══ EXTRAIT DU TEXTE ══

SKI DE FOND – Maurice Manificat est entré encore un peu plus dans la légende de son sport. Après avoir signé un podium sur le classement général du Tour de Ski, le patron des Bleus est revenu pour Nordic Magazine sur ce début d’année 2021 fort en émotions sportives. Entretien.
Ski de fond : grande émotion, fierté et solidarité pour « Momo«
Sur le trajet du retour à la maison avec ses coéquipiers de l’équipe de France, c’est comme si le sourire de Maurice Manificat atterrissait jusque dans son salon tant ses paroles sont dotées de ce timbre joyeux, ému et fier. Et même les quelques turbulences téléphoniques causées par les tunnels présents sur la route ne peuvent perturber le grand « Momo » qui revient sur cette 15e édition « historique » du Tour de Ski.
- On imagine ce soir une immense fierté, beaucoup d’émotions et évidemment de la fatigue pour vous Maurice. Quel sentiment domine en ce moment ?

═══
══ LIGNES FOURNIES ══

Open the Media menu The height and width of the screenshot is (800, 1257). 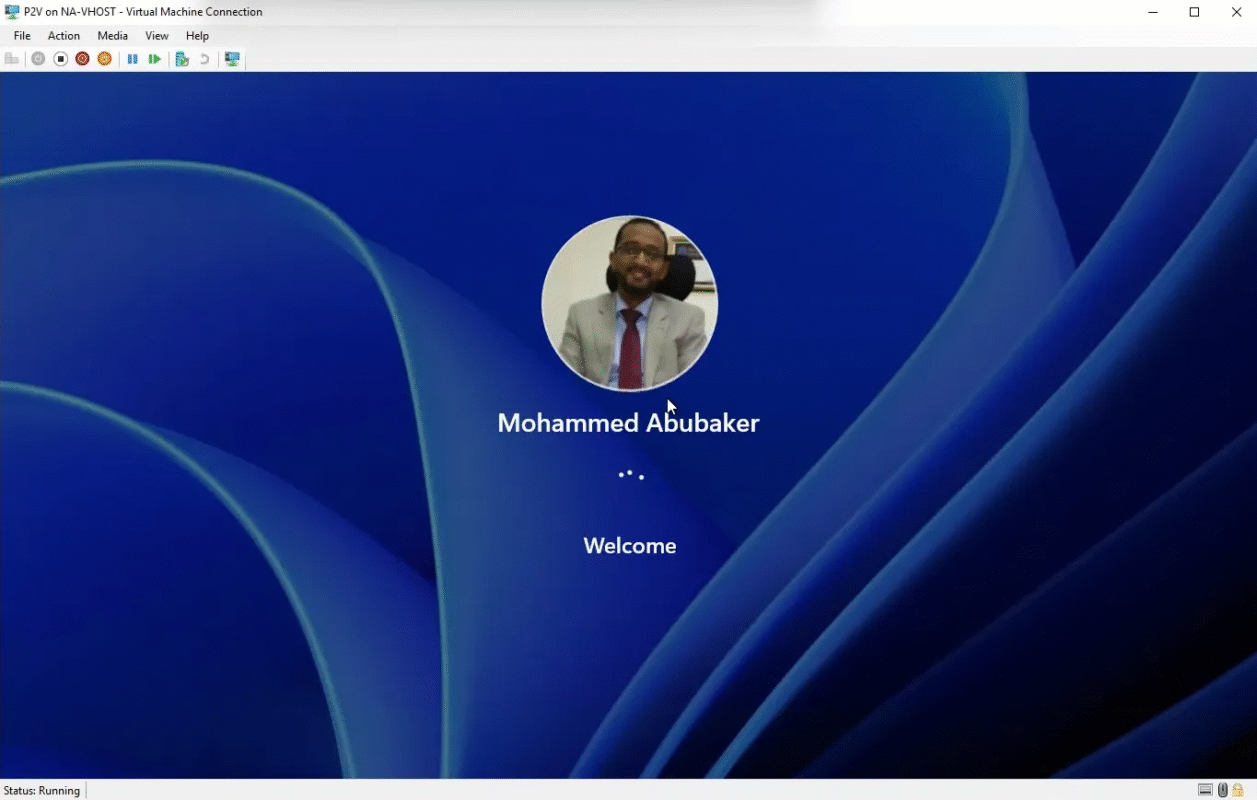coord(112,36)
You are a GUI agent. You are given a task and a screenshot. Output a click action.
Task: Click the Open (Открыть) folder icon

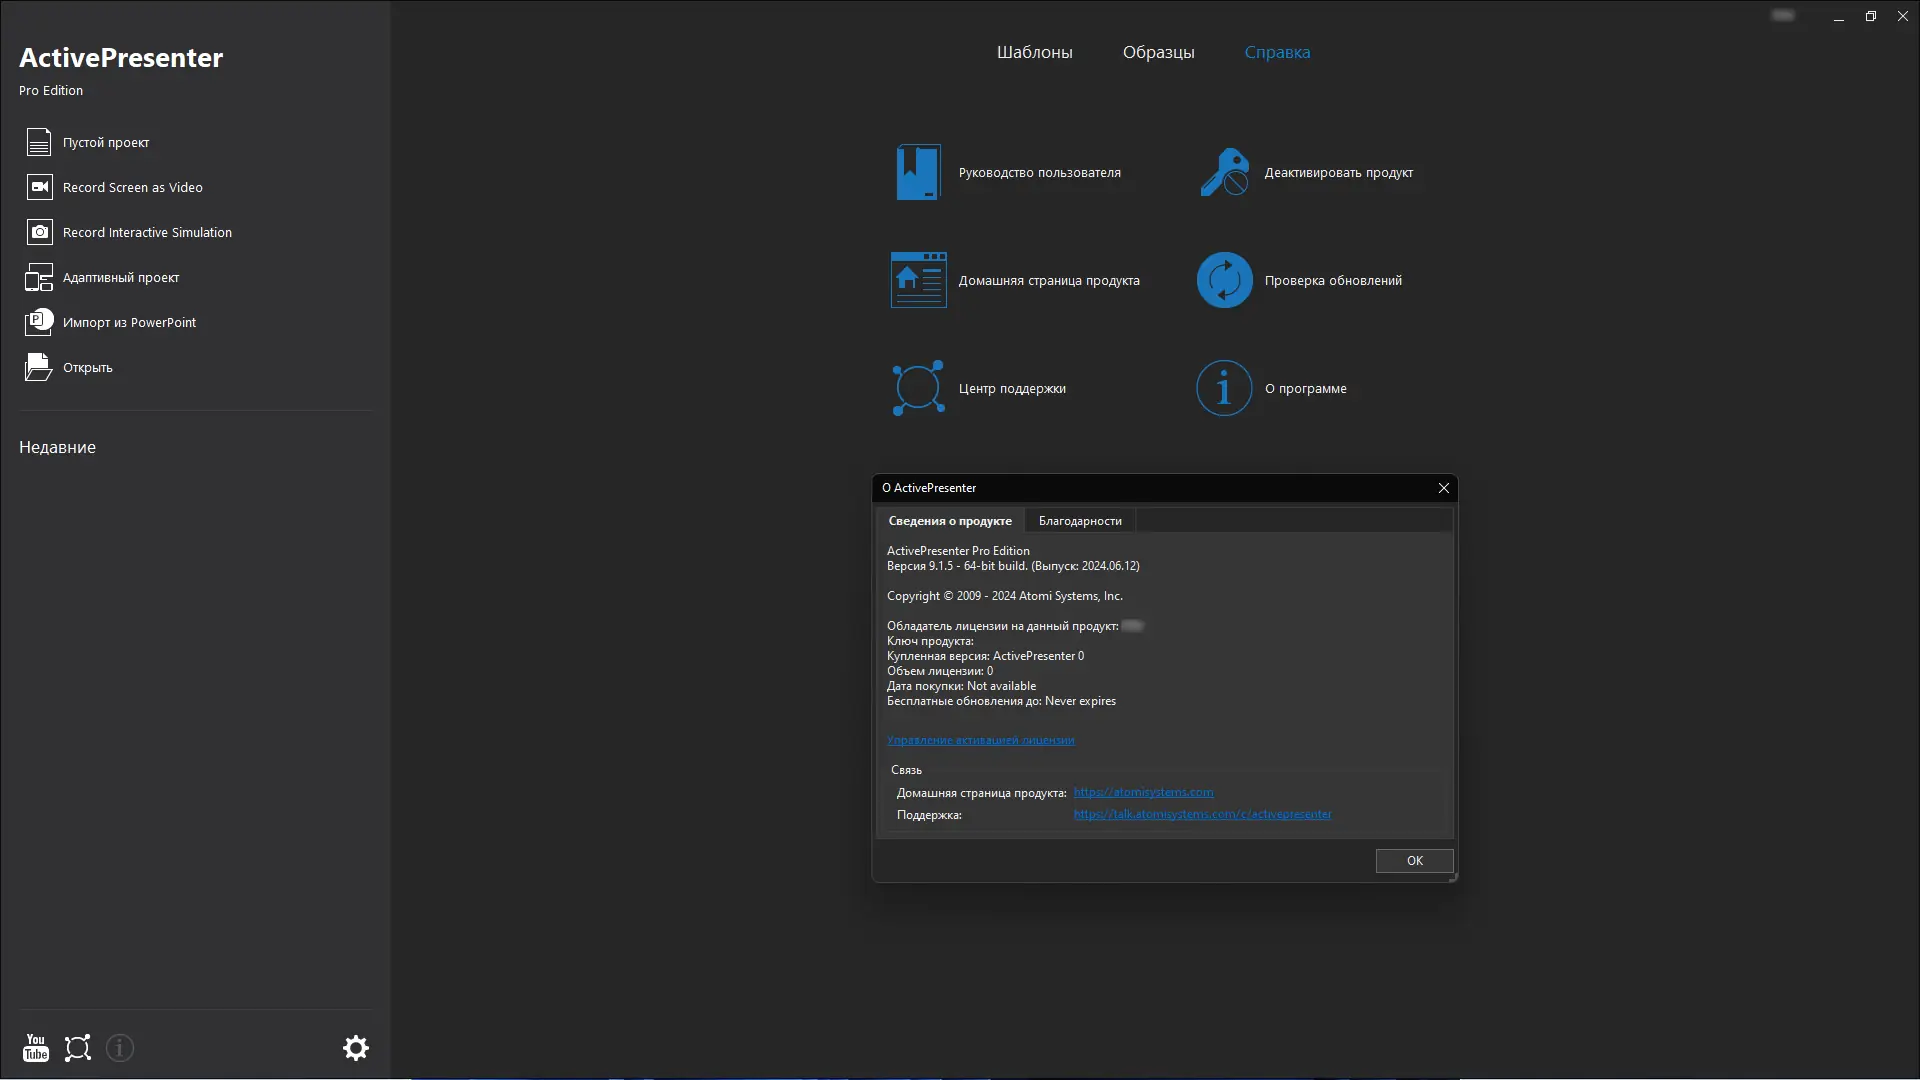click(x=39, y=368)
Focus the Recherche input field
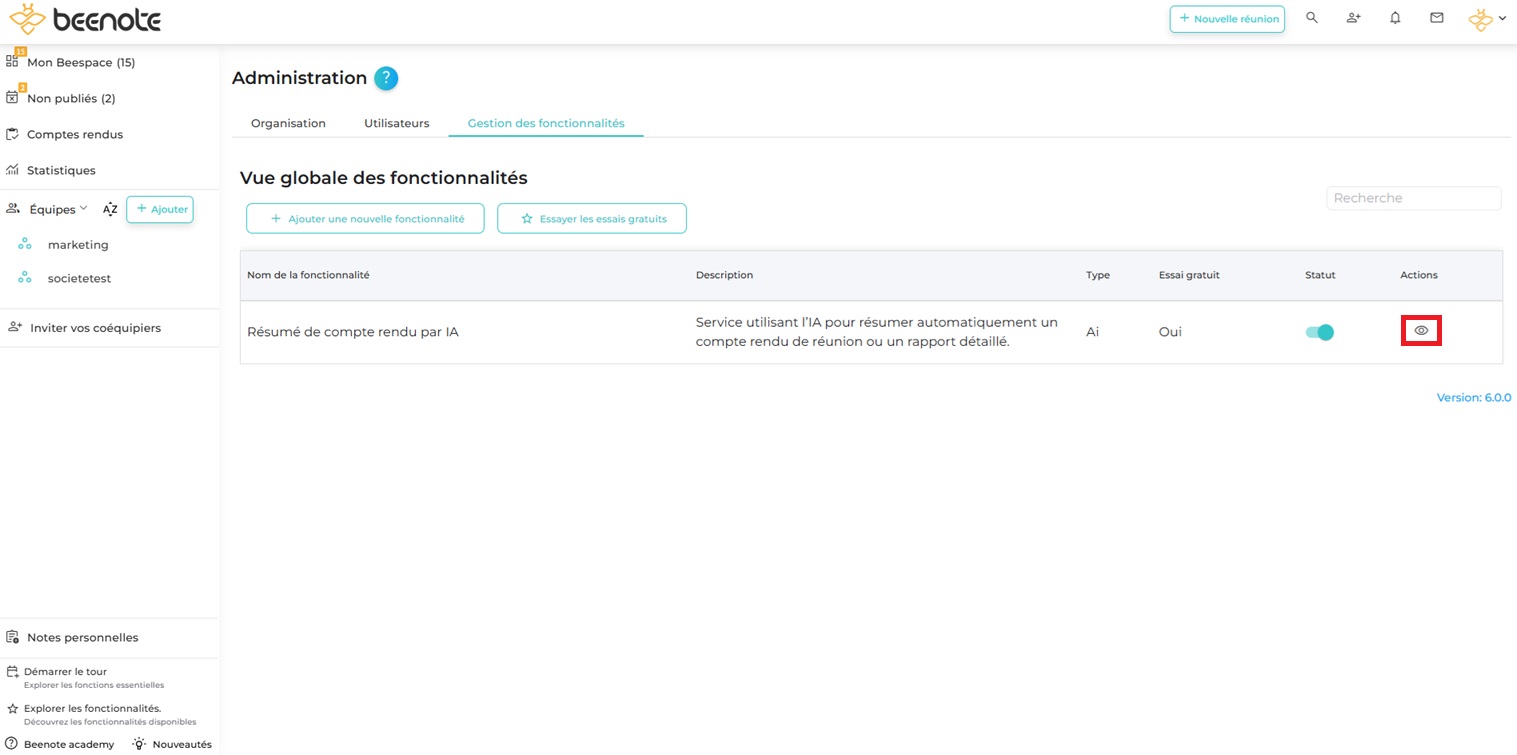This screenshot has height=755, width=1517. [x=1413, y=198]
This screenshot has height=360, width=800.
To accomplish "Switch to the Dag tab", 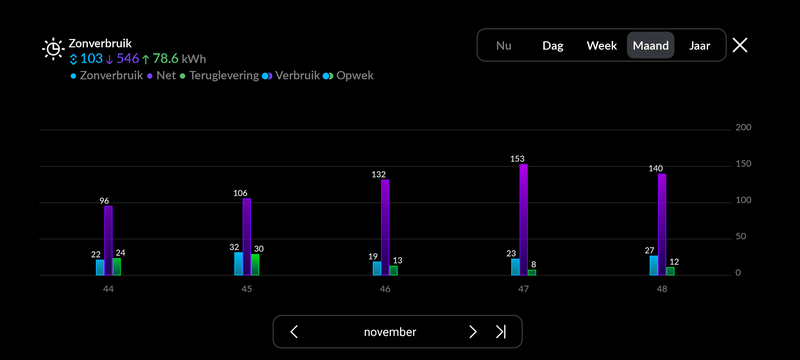I will coord(553,45).

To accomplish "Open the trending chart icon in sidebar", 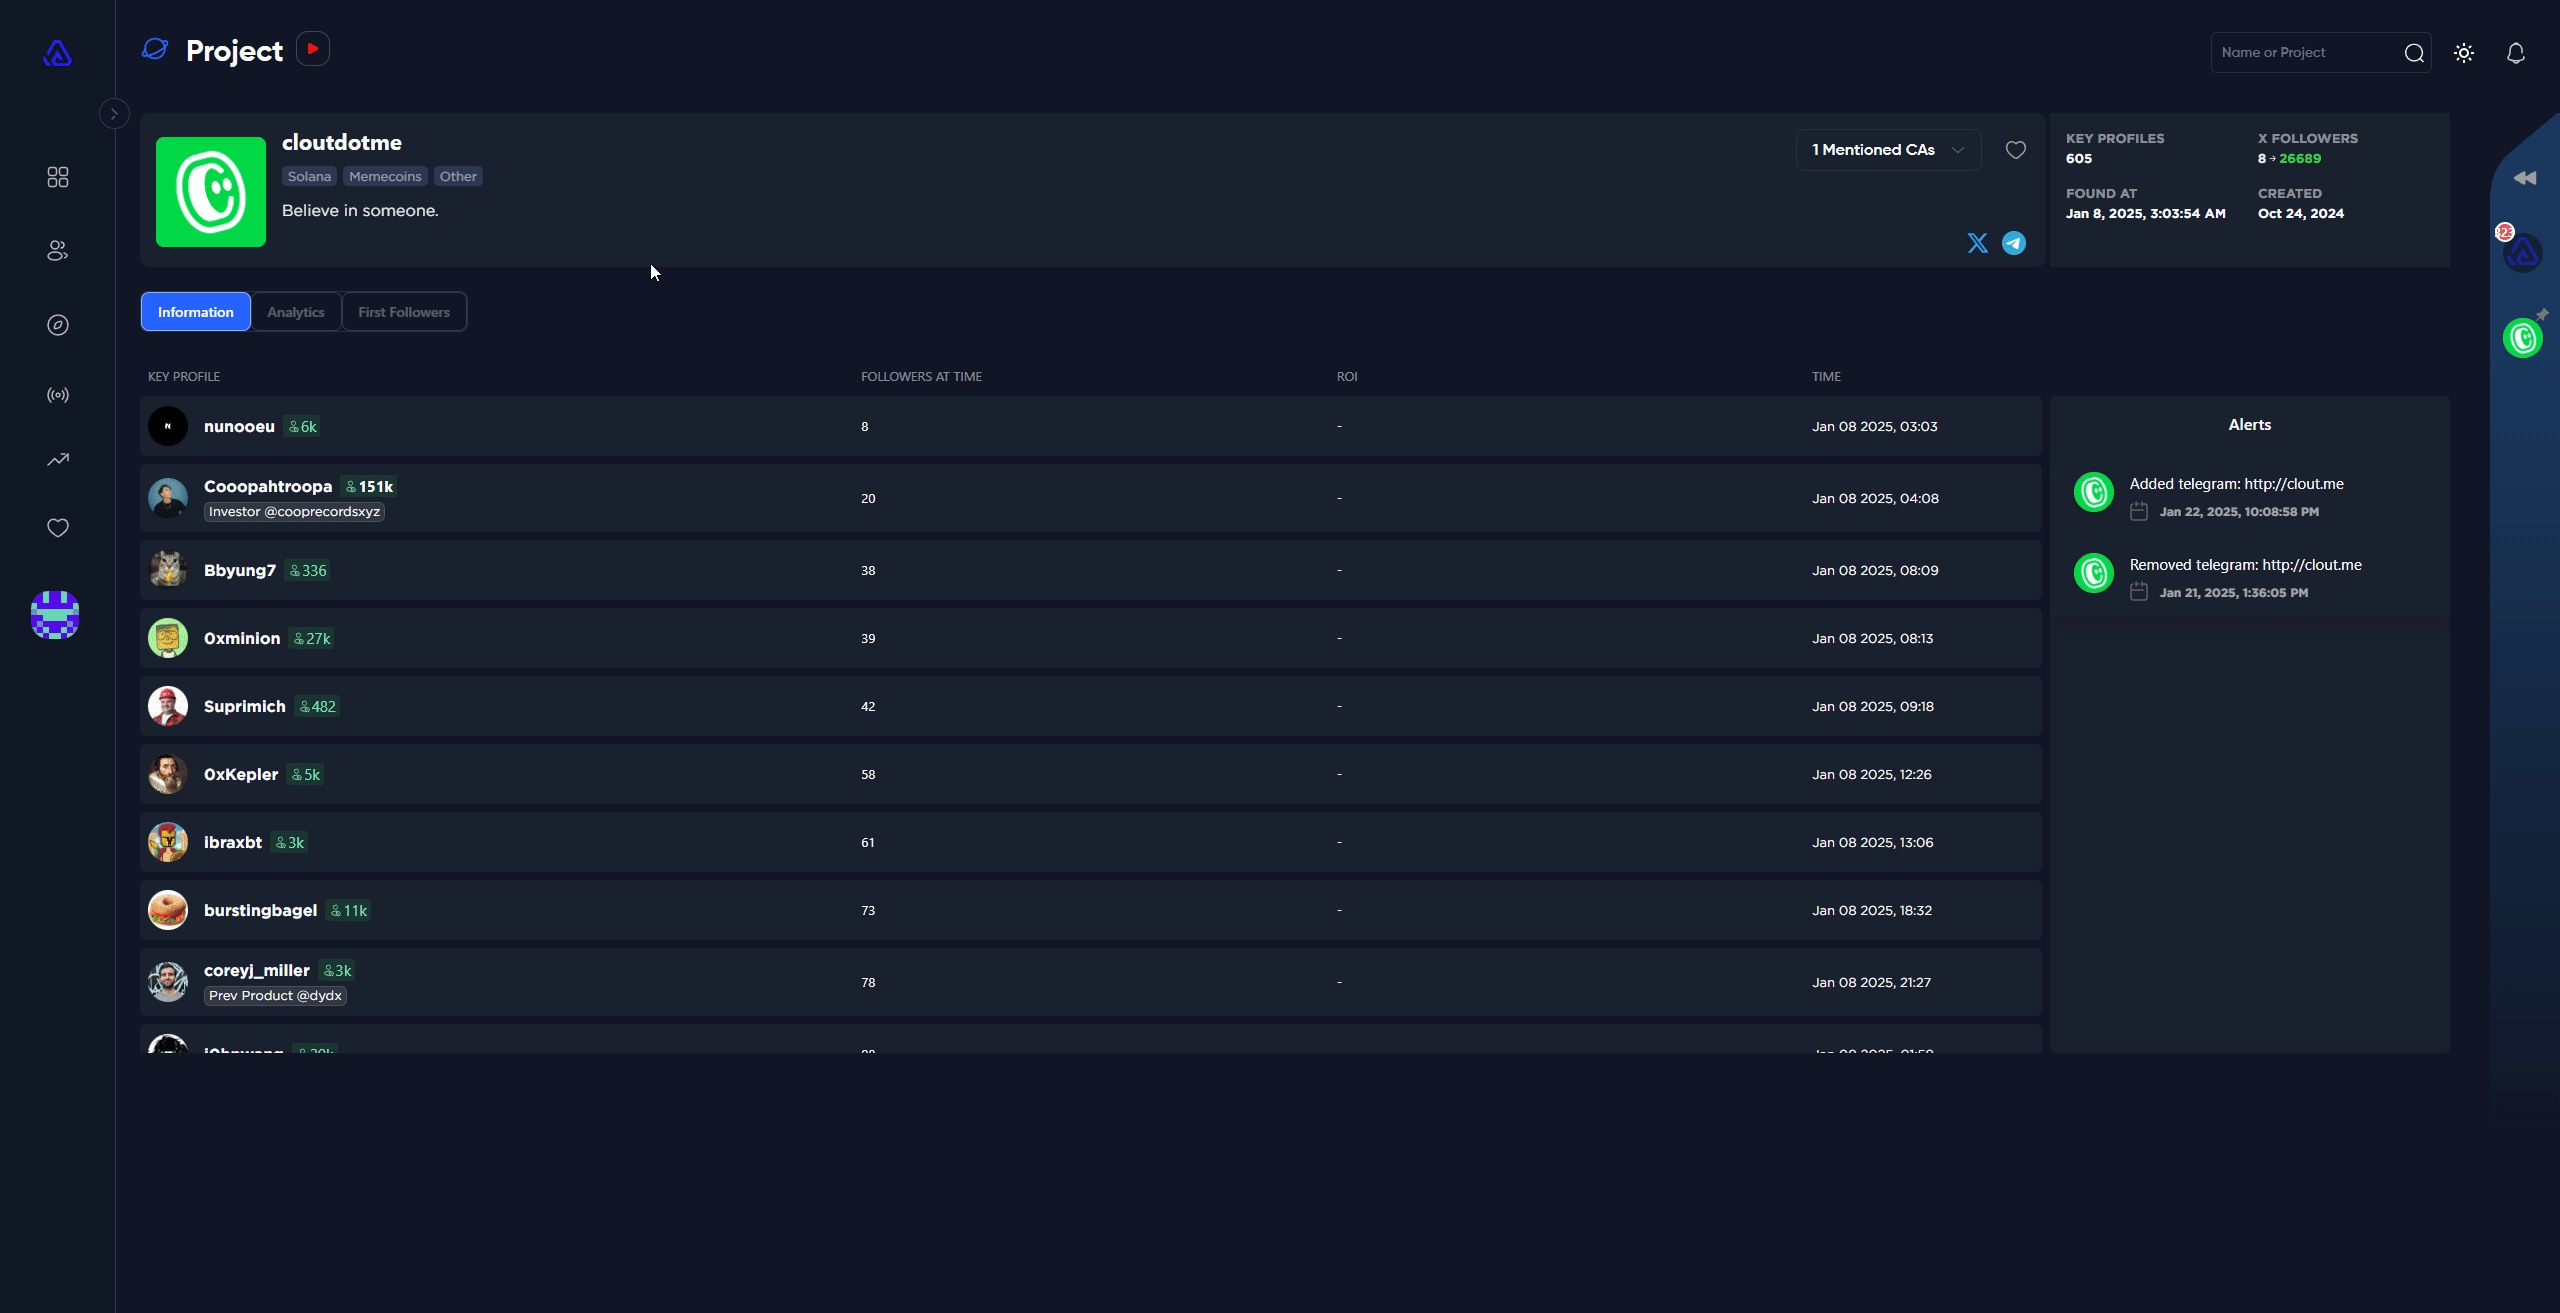I will coord(58,460).
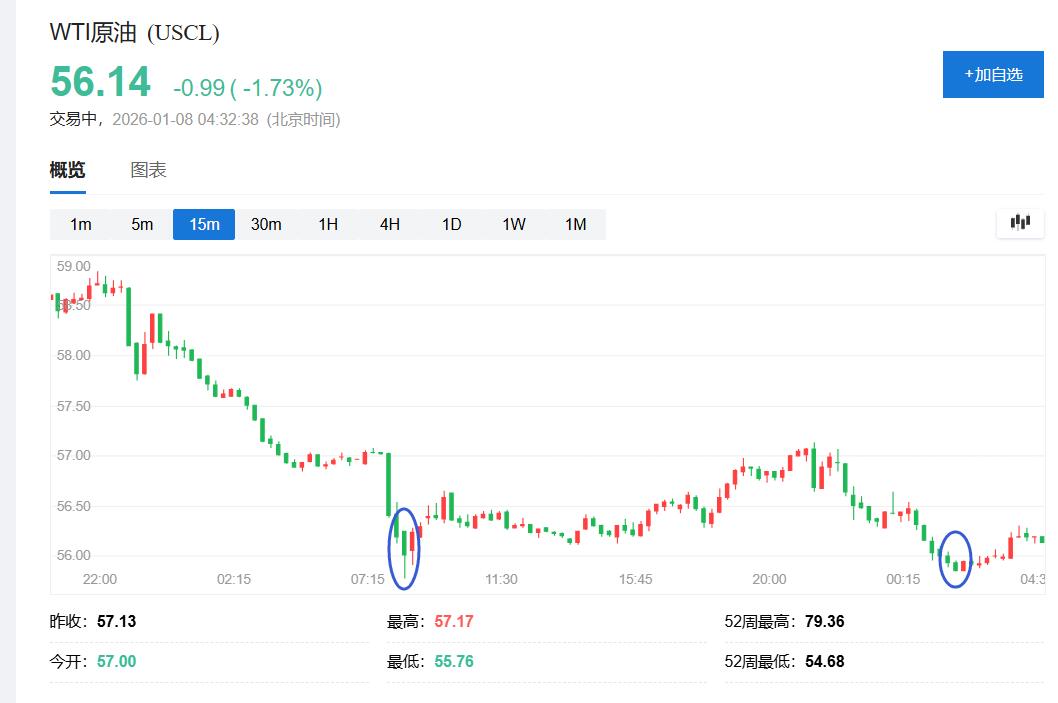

═══

SÉRIE D'EXERCICES:
• 1. D'après l'article sur Maurice Manificat, pour quel média est-il revenu sur son début d'année 2021 ?
• 2. Citez l'article sur Maurice Manificat, tout le passage depuis « Ski de fond : grande » jusqu'à « Tour de Ski. ».

RÉPONSES DANS L'ORDRE:
• 1. Nordic Magazine.

• 2.
Ski de fond : grande émotion, fierté et solidarité pour « Momo«
Sur le trajet du retour à la maison avec ses coéquipiers de l’équipe de France, c’est comme si le sourire de Maurice Manificat atterrissait jusque dans son salon tant ses paroles sont dotées de ce timbre joyeux, ému et fier. Et même les quelques turbulences téléphoniques causées par les tunnels présents sur la route ne peuvent perturber le grand « Momo » qui revient sur cette 15e édition « historique » du Tour de Ski.